El debutante Benh Zeitlin ocupa una de las plazas con opción al Oscar a
la mejor dirección del año que en teoría pertenecía a Kathryn Bigelow, Ben
Affleck, Tom Hooper o Paul Thomas Anderson, aunque sólo los dos primeros pueden
reclamarla con auténtico merecimiento. Queriendo dar a la narración un toque de
realismo mágico, ser un reflejo de lo que piensa, imagina y siente una criatura
de seis años, se supone que huyendo de lo tremebundo, pretendiendo esbozarlo y
dejarlo en el ánimo del que contempla, no recurriendo a los clichés de lo
trágico, el director se pierde en arabescos, en imágenes que podrían resultar
muy potentes pero que apelotona y mezcla con agitación, sin centrar su cámara
en nada en concreto, desenfocando casi permanentemente rostros, paisajes,
animales, habitáculos, optando por el desencuadre como recurso continuo para
evitar que le acusen de preciosista y, sin embargo, queriendo transmitir
imágenes poéticas, metafóricas, soñadas, trasladar las palabras de la narradora
a la pantalla pero pendiente tan sólo de epatar, de dejar su sello, su huella,
su rúbrica, su carácter de autor total, puesto que ha desempeñado diferentes
oficios en el mundo del cine a pesar de su corta edad (montador, fotógrafo,
compositor) y, de hecho, aquí firma el guión junto a la autora de la obra
teatral en la que se inspira y también la banda sonora, insólitamente apeada de
las nominaciones al Oscar cuando es el tipo de partitura (no queda otra que
denominarla de ese modo) que suele encandilar a los académicos, los cuales se
pirran por todo lo que les suene folclórico o sea minimalista, pasan de un
extremo a otro sin despeinarse, depende del momento.
Otra de las hazañas logradas por Bestias
del Sur salvaje es la de tener como protagonista a la actriz más joven
nominada al Oscar (justo el año en que Emmanuelle Riva bate el récord en el
otro extremo): con sólo nueve años (que aún eran menos cuando rodó la
película), Quvenzhané Wallis lleva sobre sus pequeños hombros el peso de la
cinta y sale muy airosa del reto, especialmente a la hora de narrar, de la voz
en off, ese escollo en que tropiezan actores de largo recorrido, contando con
enorme naturalidad, como si cantase El
patio de mi casa, aunque lo que se ve en pantalla apenas case con su tono.

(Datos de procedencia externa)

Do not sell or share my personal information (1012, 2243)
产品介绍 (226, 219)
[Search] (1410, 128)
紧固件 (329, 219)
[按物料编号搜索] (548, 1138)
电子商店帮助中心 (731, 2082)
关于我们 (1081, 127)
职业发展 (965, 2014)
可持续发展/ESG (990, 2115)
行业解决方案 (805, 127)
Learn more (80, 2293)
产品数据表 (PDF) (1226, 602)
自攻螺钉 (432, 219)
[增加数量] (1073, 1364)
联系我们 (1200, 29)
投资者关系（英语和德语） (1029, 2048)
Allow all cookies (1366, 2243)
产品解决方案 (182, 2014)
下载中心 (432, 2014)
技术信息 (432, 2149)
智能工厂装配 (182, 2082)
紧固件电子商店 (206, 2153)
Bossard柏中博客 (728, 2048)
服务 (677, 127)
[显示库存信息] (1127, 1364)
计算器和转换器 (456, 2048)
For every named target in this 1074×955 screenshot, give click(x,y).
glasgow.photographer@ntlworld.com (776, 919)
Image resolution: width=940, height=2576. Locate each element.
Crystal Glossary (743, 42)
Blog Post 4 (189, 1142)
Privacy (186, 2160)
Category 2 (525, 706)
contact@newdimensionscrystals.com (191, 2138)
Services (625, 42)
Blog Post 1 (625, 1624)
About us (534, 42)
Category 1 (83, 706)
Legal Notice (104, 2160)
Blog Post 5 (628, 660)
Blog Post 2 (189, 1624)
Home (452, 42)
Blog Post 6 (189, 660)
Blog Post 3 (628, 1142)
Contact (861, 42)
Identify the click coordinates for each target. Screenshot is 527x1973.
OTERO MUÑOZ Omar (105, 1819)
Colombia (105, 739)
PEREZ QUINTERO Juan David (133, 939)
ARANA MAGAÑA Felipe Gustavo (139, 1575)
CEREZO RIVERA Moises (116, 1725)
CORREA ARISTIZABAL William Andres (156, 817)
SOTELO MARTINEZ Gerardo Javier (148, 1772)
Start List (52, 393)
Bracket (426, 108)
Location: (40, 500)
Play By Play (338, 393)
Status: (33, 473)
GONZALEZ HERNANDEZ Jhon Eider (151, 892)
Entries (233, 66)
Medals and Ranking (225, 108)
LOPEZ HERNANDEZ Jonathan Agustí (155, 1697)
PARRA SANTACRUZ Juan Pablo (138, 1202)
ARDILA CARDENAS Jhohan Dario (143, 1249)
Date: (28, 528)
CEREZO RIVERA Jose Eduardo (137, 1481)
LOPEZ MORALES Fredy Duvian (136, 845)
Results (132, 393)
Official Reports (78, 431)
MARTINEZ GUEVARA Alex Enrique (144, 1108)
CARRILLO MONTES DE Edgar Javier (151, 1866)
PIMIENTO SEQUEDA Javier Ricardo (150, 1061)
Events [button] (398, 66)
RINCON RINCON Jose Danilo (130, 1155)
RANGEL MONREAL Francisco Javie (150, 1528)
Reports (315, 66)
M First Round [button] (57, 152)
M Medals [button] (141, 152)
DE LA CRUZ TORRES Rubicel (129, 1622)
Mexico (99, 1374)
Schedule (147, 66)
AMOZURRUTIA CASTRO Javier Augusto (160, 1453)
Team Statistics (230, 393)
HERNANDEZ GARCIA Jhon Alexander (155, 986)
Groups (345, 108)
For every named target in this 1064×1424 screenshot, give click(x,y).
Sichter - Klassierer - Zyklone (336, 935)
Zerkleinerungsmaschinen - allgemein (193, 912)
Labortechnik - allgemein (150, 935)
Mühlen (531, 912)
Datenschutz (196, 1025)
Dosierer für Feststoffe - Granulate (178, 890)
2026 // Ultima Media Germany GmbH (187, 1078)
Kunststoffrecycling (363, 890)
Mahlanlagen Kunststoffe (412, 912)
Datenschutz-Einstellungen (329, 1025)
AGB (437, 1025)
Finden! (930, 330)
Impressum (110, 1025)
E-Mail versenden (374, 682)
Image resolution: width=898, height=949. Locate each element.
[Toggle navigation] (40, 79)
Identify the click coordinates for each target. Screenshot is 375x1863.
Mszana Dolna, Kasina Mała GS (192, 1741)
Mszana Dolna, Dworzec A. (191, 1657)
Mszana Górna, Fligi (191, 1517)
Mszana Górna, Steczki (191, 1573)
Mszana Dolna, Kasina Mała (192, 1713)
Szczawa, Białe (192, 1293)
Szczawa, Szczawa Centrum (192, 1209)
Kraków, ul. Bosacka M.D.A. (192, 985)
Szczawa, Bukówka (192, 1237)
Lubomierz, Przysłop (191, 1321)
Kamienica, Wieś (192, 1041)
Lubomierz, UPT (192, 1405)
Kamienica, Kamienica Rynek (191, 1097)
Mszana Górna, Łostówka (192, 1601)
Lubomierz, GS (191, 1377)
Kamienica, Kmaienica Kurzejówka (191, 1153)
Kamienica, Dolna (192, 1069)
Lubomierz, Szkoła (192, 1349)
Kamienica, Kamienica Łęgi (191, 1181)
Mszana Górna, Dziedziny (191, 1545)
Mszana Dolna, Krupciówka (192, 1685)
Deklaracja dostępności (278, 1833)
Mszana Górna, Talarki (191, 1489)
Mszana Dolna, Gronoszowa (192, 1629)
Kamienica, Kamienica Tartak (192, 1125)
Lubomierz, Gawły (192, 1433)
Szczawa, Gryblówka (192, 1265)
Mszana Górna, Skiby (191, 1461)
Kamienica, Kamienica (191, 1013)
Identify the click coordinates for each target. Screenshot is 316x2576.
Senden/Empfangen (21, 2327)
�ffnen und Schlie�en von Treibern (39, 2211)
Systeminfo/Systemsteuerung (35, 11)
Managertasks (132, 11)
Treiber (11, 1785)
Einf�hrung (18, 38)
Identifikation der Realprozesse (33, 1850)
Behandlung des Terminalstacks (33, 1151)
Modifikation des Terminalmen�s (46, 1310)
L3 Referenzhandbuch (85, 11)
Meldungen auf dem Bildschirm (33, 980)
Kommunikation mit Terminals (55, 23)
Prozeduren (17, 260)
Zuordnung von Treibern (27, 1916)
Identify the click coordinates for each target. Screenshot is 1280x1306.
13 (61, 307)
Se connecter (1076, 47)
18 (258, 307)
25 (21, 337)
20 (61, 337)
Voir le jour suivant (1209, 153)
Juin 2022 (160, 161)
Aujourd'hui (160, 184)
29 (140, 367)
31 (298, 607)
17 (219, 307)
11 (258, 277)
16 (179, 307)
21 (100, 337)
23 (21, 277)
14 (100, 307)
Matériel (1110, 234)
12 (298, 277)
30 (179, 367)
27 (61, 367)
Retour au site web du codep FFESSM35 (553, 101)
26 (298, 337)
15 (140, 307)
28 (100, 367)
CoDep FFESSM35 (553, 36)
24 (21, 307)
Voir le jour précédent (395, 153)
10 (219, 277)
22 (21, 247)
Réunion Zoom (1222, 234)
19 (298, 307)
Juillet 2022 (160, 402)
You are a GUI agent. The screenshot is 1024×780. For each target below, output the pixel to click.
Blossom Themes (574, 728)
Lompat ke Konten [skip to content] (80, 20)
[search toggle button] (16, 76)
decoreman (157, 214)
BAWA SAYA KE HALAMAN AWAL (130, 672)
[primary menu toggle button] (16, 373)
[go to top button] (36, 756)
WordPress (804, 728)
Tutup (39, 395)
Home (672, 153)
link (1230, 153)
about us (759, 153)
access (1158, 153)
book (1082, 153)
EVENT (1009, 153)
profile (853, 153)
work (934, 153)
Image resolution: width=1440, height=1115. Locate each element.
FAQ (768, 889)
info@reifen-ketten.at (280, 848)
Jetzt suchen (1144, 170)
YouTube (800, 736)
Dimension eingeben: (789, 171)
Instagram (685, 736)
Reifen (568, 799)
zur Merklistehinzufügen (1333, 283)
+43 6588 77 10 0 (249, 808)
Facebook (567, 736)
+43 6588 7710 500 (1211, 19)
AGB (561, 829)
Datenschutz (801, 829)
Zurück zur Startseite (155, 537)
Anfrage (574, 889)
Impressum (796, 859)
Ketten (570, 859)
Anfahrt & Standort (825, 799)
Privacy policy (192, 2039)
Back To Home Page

Claramente superior a Jennifer Lawrence, su nominación no deja de tener un
regusto amargo porque viene dada más por su edad y por hacer historia (algo de
lo que gusta mucho la Academia) y porque se han quedado fuera nombres como los
de Helen Mirren, Laura Linney, Viola Davis o Maggie Gyllenhaal, aunque es el
auténtico soplo de aire fresco, el verdadero aliento que imprime algo de vida a
un filme que consigue el efecto contrario a lo que busca, que aleja al
espectador, que tampoco le cautiva por lo lírico, por lo bucólico, que queda
anegado por el feísmo, aunque en realidad ni a eso llega porque su desenfoque
parece crear una corriente nueva que impide fijar la mirada en nada concreto.